Pixel coordinate grounding data
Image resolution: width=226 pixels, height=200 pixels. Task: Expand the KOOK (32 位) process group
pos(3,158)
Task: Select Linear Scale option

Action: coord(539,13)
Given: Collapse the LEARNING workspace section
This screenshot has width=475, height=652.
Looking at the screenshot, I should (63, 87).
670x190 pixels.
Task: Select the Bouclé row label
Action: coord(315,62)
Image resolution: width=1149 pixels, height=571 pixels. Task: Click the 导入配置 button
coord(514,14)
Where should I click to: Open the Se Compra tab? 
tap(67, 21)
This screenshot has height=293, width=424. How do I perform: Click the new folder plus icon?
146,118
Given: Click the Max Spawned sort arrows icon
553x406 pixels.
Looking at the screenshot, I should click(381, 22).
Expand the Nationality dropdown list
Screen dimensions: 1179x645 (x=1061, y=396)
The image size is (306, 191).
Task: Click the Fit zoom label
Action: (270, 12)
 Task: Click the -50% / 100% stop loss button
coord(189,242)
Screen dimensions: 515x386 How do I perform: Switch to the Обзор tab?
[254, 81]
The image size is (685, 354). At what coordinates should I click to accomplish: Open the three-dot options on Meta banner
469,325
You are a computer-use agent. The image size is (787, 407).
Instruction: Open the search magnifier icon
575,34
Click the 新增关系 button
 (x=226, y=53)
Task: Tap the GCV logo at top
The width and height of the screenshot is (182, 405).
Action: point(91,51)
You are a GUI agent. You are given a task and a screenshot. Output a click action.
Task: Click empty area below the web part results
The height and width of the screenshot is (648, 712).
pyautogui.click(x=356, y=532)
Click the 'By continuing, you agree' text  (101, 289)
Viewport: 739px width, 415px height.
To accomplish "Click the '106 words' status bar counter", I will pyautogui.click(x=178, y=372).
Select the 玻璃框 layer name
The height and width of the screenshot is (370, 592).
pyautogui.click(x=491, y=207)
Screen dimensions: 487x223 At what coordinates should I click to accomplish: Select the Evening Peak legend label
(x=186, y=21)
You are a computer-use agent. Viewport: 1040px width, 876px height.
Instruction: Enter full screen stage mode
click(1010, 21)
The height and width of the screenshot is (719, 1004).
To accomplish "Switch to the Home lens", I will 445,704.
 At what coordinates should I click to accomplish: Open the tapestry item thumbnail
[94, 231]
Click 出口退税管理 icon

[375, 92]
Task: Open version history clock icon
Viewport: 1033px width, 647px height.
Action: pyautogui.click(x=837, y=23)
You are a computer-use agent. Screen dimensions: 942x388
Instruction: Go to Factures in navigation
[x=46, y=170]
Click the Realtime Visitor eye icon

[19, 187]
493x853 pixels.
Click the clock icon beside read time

▶ _How to complete this task_: Would you write out the full set of records above without alteration?

▶ _Your solution_:
Image resolution: width=226 pixels, height=200 pixels. Task: Expand the KOOK (32 位) process group
pos(3,158)
Task: Select Linear Scale option

Action: coord(539,13)
Given: Collapse the LEARNING workspace section
This screenshot has width=475, height=652.
Looking at the screenshot, I should (63, 87).
670x190 pixels.
Task: Select the Bouclé row label
Action: coord(315,62)
Image resolution: width=1149 pixels, height=571 pixels. Task: Click the 导入配置 button
coord(514,14)
Where should I click to: Open the Se Compra tab? 
tap(67, 21)
This screenshot has height=293, width=424. How do I perform: Click the new folder plus icon?
146,118
Given: Click the Max Spawned sort arrows icon
553x406 pixels.
Looking at the screenshot, I should click(381, 22).
Expand the Nationality dropdown list
Screen dimensions: 1179x645 (x=1061, y=396)
The image size is (306, 191).
Task: Click the Fit zoom label
Action: (270, 12)
 Task: Click the -50% / 100% stop loss button
coord(189,242)
Screen dimensions: 515x386 How do I perform: Switch to the Обзор tab?
[254, 81]
The image size is (685, 354). At what coordinates should I click to accomplish: Open the three-dot options on Meta banner
469,325
You are a computer-use agent. The image size is (787, 407).
Instruction: Open the search magnifier icon
575,34
Click the 新增关系 button
 (x=226, y=53)
Task: Tap the GCV logo at top
The width and height of the screenshot is (182, 405).
Action: point(91,51)
You are a GUI agent. You are given a task and a screenshot. Output a click action.
Task: Click empty area below the web part results
The height and width of the screenshot is (648, 712).
pyautogui.click(x=356, y=532)
Click the 'By continuing, you agree' text  (101, 289)
Viewport: 739px width, 415px height.
To accomplish "Click the '106 words' status bar counter", I will pyautogui.click(x=178, y=372).
Select the 玻璃框 layer name
The height and width of the screenshot is (370, 592).
pyautogui.click(x=491, y=207)
Screen dimensions: 487x223 At what coordinates should I click to accomplish: Select the Evening Peak legend label
(x=186, y=21)
You are a computer-use agent. Viewport: 1040px width, 876px height.
Instruction: Enter full screen stage mode
click(1010, 21)
The height and width of the screenshot is (719, 1004).
To accomplish "Switch to the Home lens", I will 445,704.
 At what coordinates should I click to accomplish: Open the tapestry item thumbnail
[94, 231]
Click 出口退税管理 icon

[375, 92]
Task: Open version history clock icon
Viewport: 1033px width, 647px height.
Action: pyautogui.click(x=837, y=23)
You are a computer-use agent. Screen dimensions: 942x388
Instruction: Go to Factures in navigation
[x=46, y=170]
Click the Realtime Visitor eye icon

[19, 187]
493x853 pixels.
Click the clock icon beside read time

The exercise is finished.